Therry Theatre is ending its 2022 season with Derek Benfield's very English 1988 farce, Bedside Manners, directed with great skill by Jude Hines. I grew up watching Brian Rix's Whitehall farces on television every year, around Christmas time, always a family favourite. After everything that we have been through over the last few years, we deserve a good laugh, and that is what a farce can deliver. This one is short, sharp, and shiny, running for only two hours, including the interval.
The play opens with the much-recorded and popular song, There's a Small Hotel, written by Richard Rogers and Lorenz Hart and first heard in the 1936 musical, On Your Toes. Its cheerful optimism belies the mayhem that is to come.
Ferris's sister runs a country inn that has seen better days. She has talked him into looking after the place while she is away on holiday, in Frinton, but nothing runs as smoothly as he had expected. It is Spring, the season of love, and two couples, staying in the inn for a 'dirty weekend' cause him all manner of problems, and he causes plenty for them.
Roger has arrived and is waiting for Sally. He is smartly dressed, orders Champagne to be put on ice, and tips Ferris. Geoffrey has arrived and is waiting for Helen. He is scruffily dressed, orders nothing, and fails to tip. Roger, it transpires, is married to Helen and, even more awkwardly, Geoffrey is married to Sally. Both couples are, of course, calling themselves, 'Smith', which only adds to the confusion. Ferris finds himself caught up in the lies and deceptions, trying to keep wives, husbands, and adulterers.
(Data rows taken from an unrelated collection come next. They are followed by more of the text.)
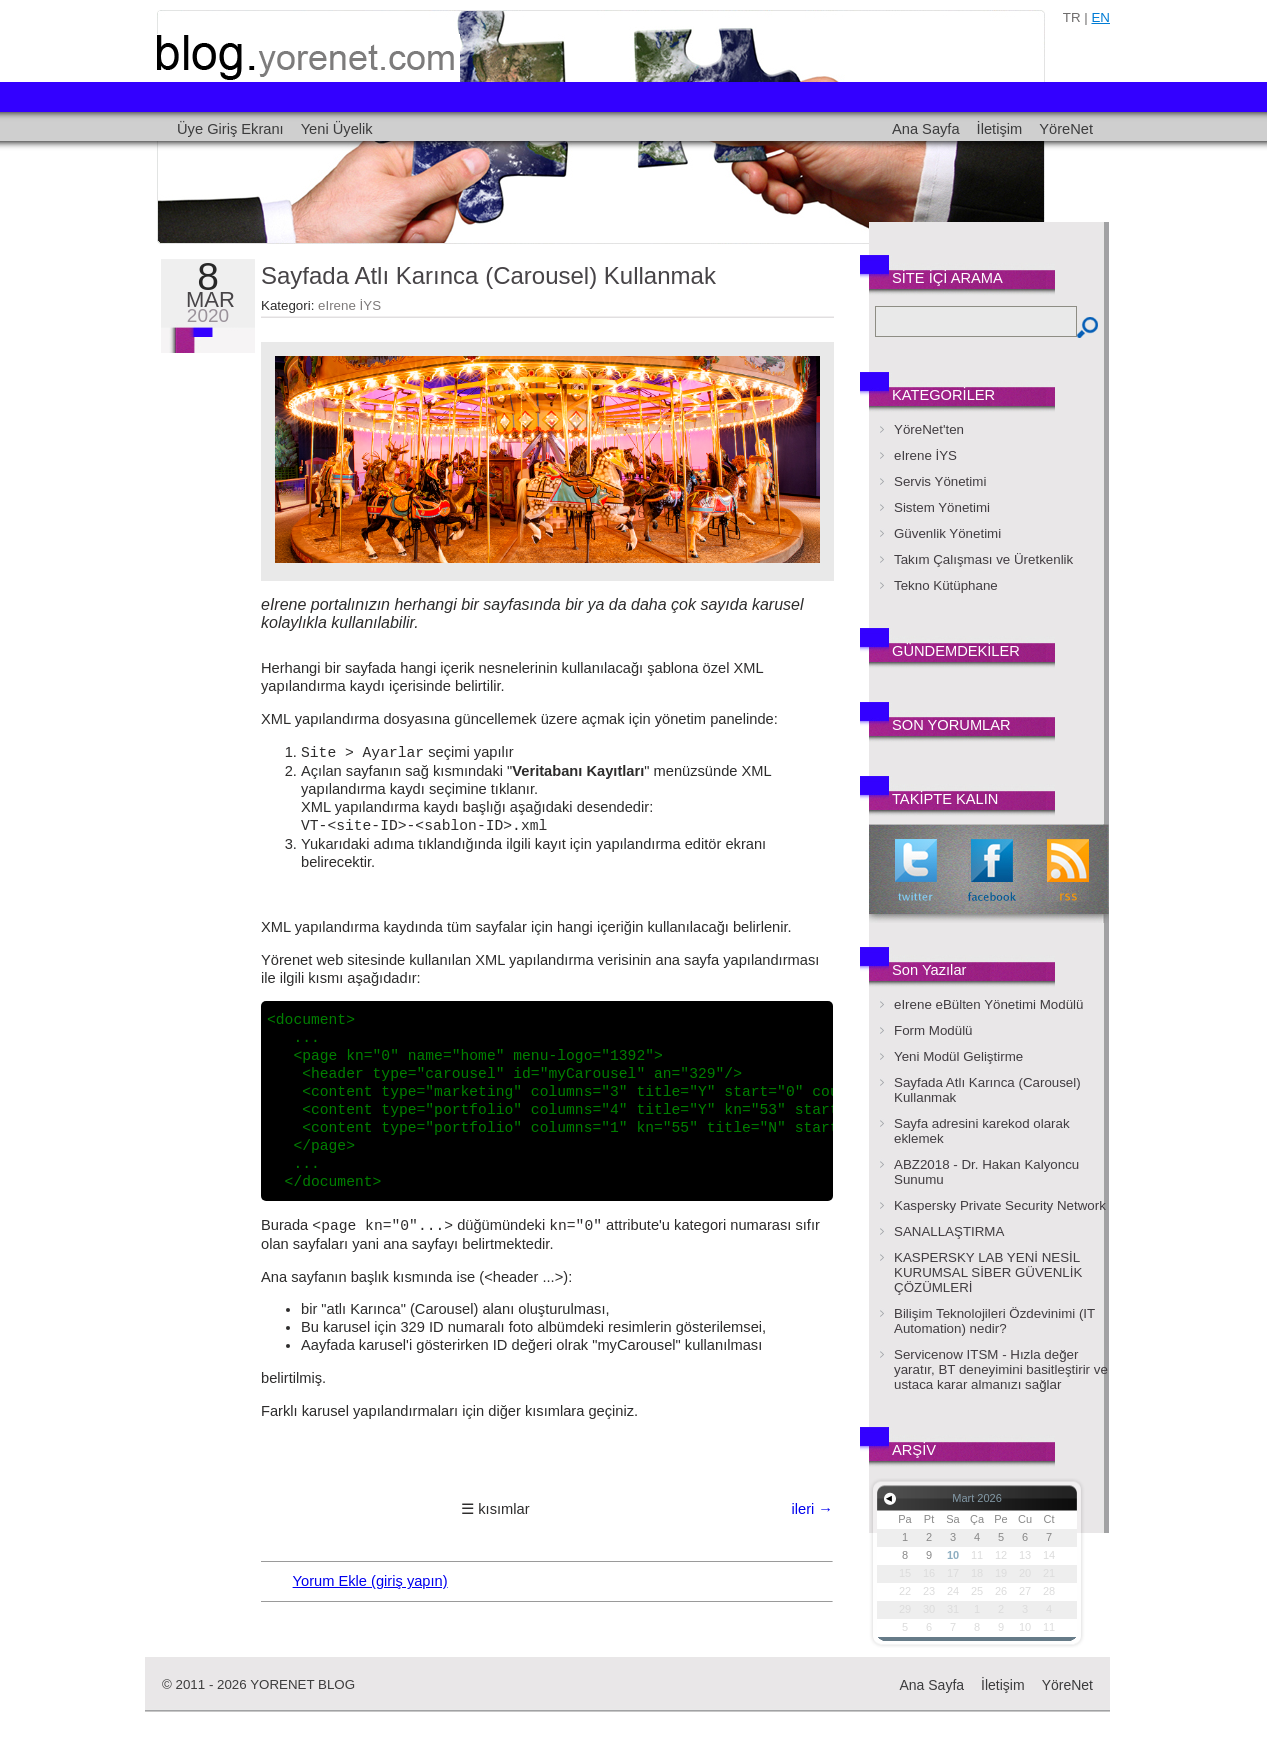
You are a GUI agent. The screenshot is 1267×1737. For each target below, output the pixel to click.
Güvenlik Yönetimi (947, 533)
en (1100, 17)
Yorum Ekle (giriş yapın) (370, 1581)
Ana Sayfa (926, 129)
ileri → (812, 1509)
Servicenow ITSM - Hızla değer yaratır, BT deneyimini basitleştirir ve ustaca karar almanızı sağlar (1001, 1369)
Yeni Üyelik (337, 129)
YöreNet (1066, 129)
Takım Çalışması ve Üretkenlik (983, 559)
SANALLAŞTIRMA (949, 1231)
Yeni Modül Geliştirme (958, 1056)
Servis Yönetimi (940, 481)
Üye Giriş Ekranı (230, 129)
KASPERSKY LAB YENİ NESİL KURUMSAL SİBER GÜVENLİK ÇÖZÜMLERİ (988, 1272)
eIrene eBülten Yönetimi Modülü (988, 1004)
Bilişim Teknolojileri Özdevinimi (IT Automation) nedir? (994, 1321)
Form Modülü (933, 1030)
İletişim (1000, 129)
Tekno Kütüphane (946, 585)
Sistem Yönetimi (942, 507)
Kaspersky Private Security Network (1000, 1205)
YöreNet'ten (929, 429)
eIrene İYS (349, 305)
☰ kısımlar (495, 1509)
Gary Anderson's set is, of course, an important part of the production, with two identical rooms upstairs, one green, and one blue, separate stairs leading up to each room, a door to the hall, and a door to the bathroom in each room, with archways to the outside and to the dining room on opposite sides of the stage, downstairs. Between the sets of stairs are swing doors through which Ferris comes and goes, with his desk centre stage. Every farce relies upon plenty of entrances and exits for continual narrow escapes. A lot of the movement is generated by the fact that the telephones in the rooms are not working, meaning that the guests have to run around after Ferris to organise room service. It's a typical setup for a farce. The indefatigable Richard Parkhill, who seems to be working almost everywhere, is the lighting designer.
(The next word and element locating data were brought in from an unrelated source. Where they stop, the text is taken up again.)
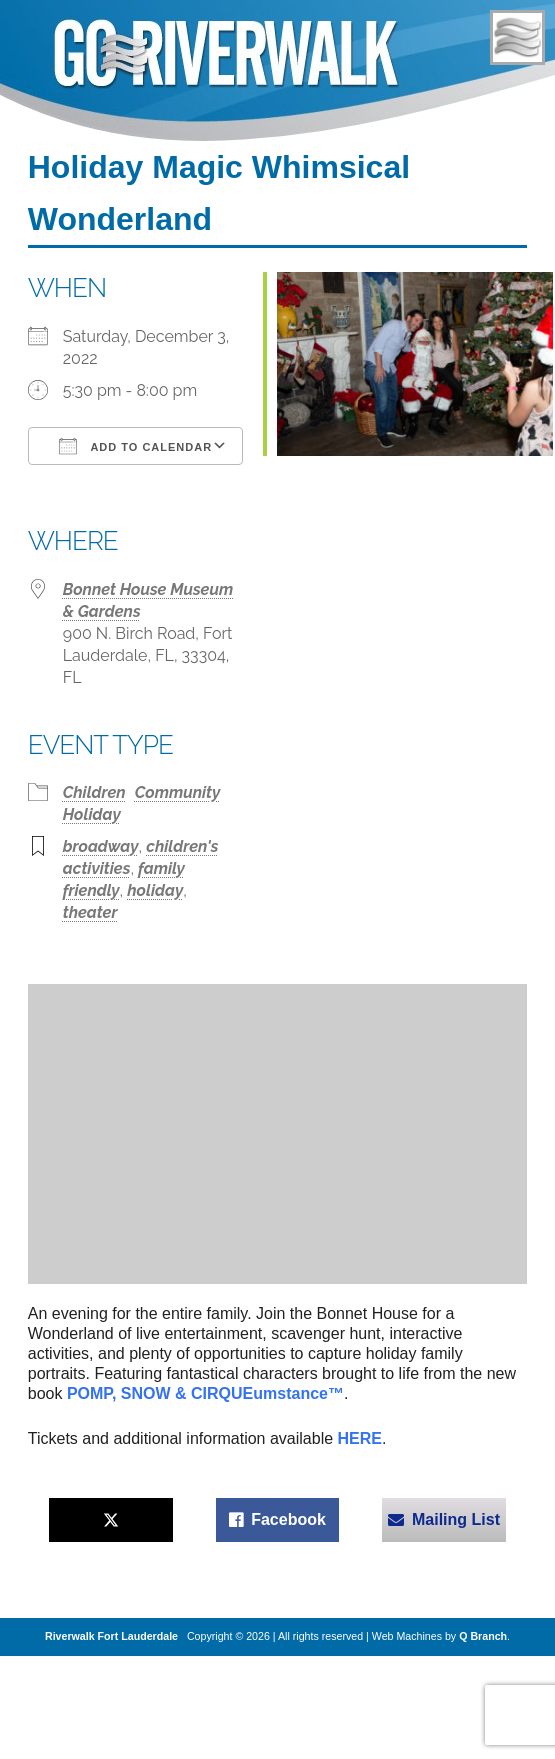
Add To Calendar (135, 446)
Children (94, 792)
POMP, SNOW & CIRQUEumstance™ (205, 1393)
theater (90, 912)
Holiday (92, 814)
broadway (101, 846)
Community (178, 792)
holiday (155, 890)
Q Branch (483, 1636)
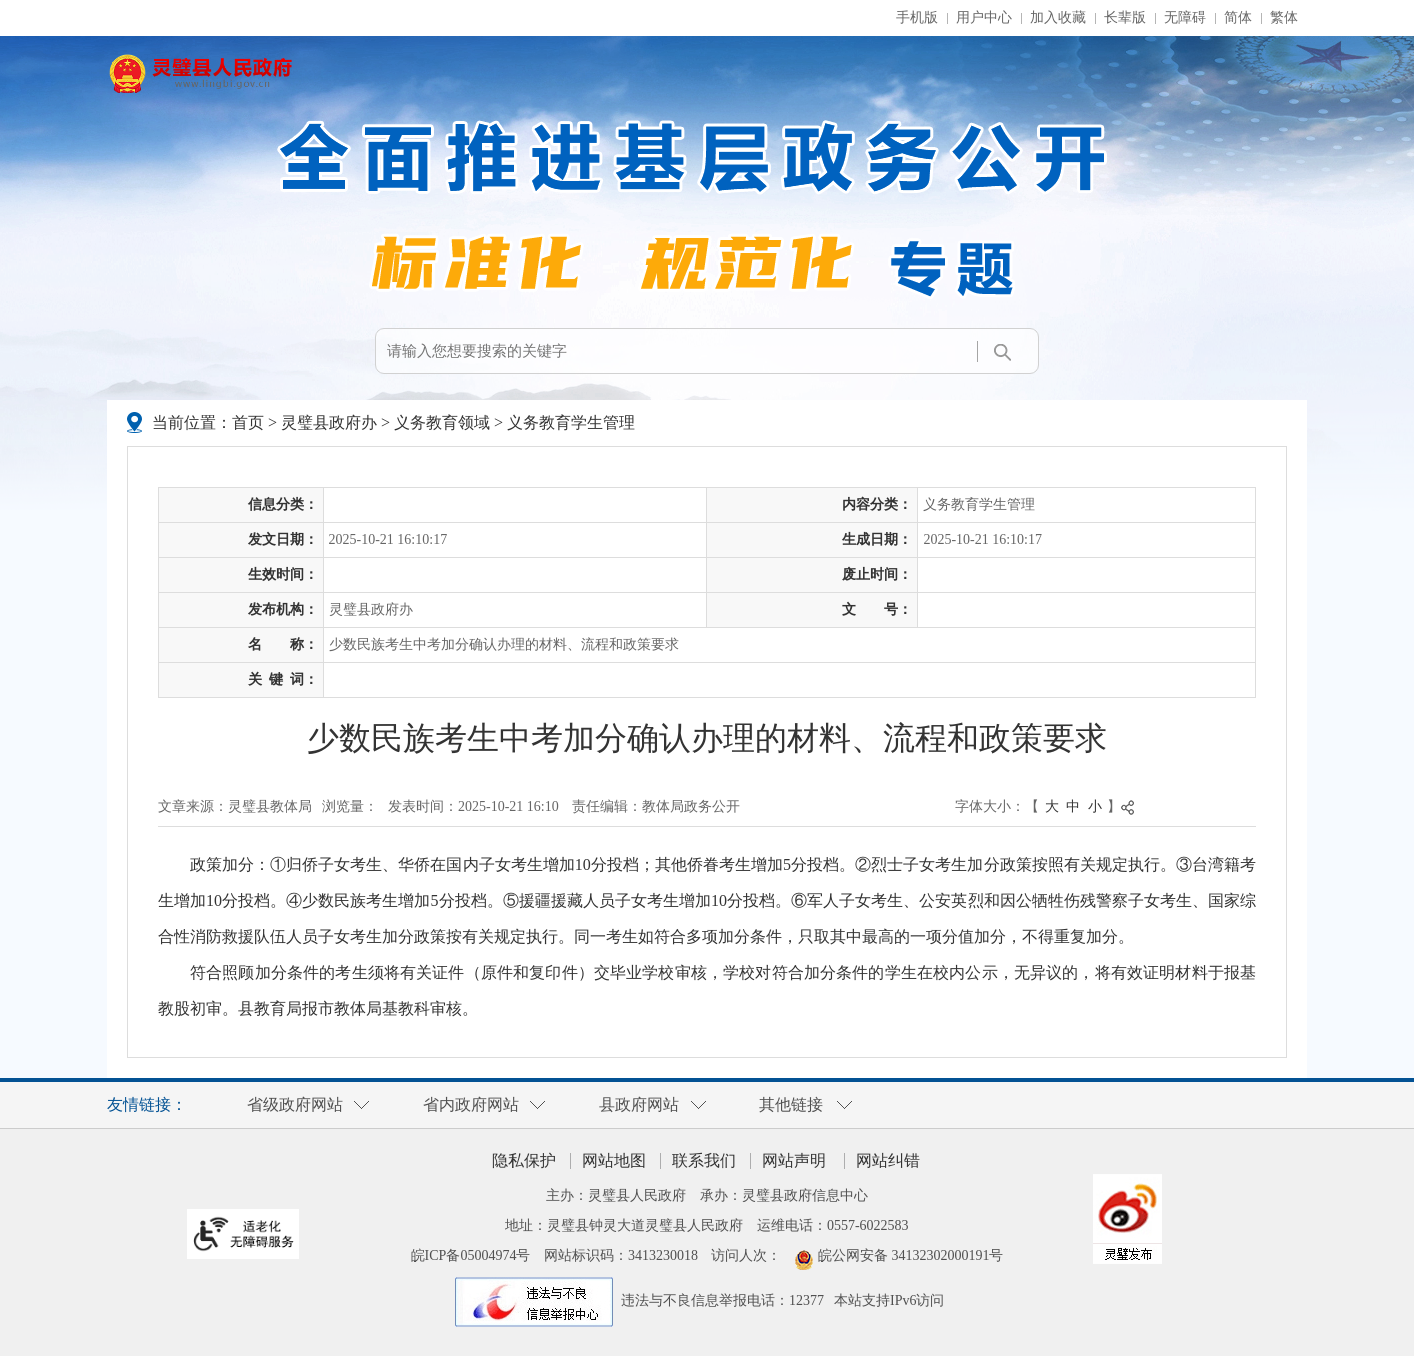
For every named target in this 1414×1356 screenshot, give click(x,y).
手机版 (917, 17)
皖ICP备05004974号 (471, 1255)
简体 (1238, 17)
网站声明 (794, 1160)
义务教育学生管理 (571, 422)
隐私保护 (524, 1160)
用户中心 (984, 17)
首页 (248, 422)
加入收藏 (1058, 17)
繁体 (1284, 17)
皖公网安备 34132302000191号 (911, 1255)
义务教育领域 (442, 422)
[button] (1125, 17)
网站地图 (614, 1160)
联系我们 (704, 1160)
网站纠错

David Sinclair plays Ferris, at first confused, then, as the situation dawns on him, conniving, and, like Monsieur Thenardier, "ready with an open palm", to receive bribes to comply with the ever more ridiculous schemes of the constantly frustrated, would-be philanderers. Sinclair has excellent comic timing, delivering a word or phrase with unerring accuracy to generate big laughs, as well as offering plenty of physical comedy.
Roger and Geoffrey are played superbly by Stephen Bills and Patrick Clements, giving us complete opposites, the suave and sophisticated Roger, and Geoffrey, who tends toward the slob. Their humour initially comes from their individual attempts to keep their potential affairs on track and, later, their collaboration, completely unaware that they are each helping the other to complete a liaison with their own wife.
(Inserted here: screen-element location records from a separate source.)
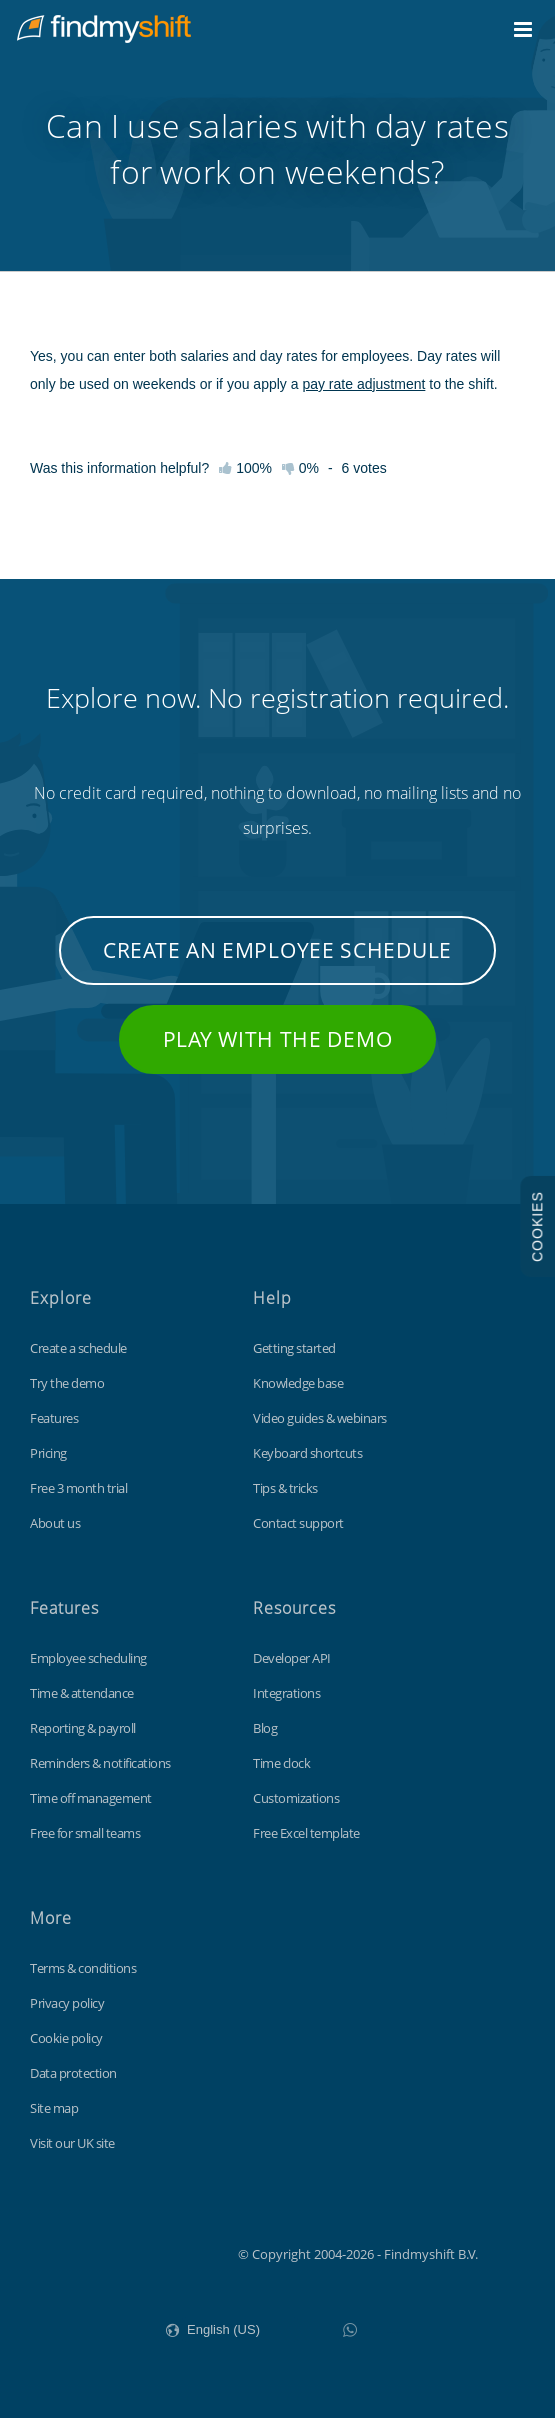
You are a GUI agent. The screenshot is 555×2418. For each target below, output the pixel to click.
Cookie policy (66, 2038)
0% (300, 468)
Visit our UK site (72, 2143)
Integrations (286, 1693)
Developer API (292, 1658)
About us (55, 1523)
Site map (54, 2108)
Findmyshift (137, 2252)
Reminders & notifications (100, 1763)
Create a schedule (78, 1348)
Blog (265, 1728)
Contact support (298, 1523)
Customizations (296, 1798)
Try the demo (67, 1383)
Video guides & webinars (320, 1418)
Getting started (294, 1348)
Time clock (281, 1763)
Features (54, 1418)
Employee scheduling (88, 1658)
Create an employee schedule (277, 950)
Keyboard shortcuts (307, 1453)
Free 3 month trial (78, 1488)
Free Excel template (306, 1833)
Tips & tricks (285, 1488)
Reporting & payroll (83, 1728)
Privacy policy (67, 2003)
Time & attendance (82, 1693)
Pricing (48, 1453)
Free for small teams (85, 1833)
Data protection (73, 2073)
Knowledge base (298, 1383)
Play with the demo (278, 1039)
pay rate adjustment (363, 384)
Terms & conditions (83, 1968)
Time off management (91, 1798)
Sally and Helen are played by Leah Lowe and Rose Harvey, giving two more fine performances. Lowe is hilarious as she starts out with a gin and tonic while waiting for Roger to join her for dinner, then another, and on and on as she heads for oblivion, while Harvey brings forth Helen's naivety and misplaced trust in Roger, swallowing his ludicrous lies while inadvertently ruining his plans.
Eventually, all ends well, although what might happen after the curtain falls and the four begin to examine all that occurred, is anybody's guess. That could easily be another play. If you need some laughter in your life, here it is.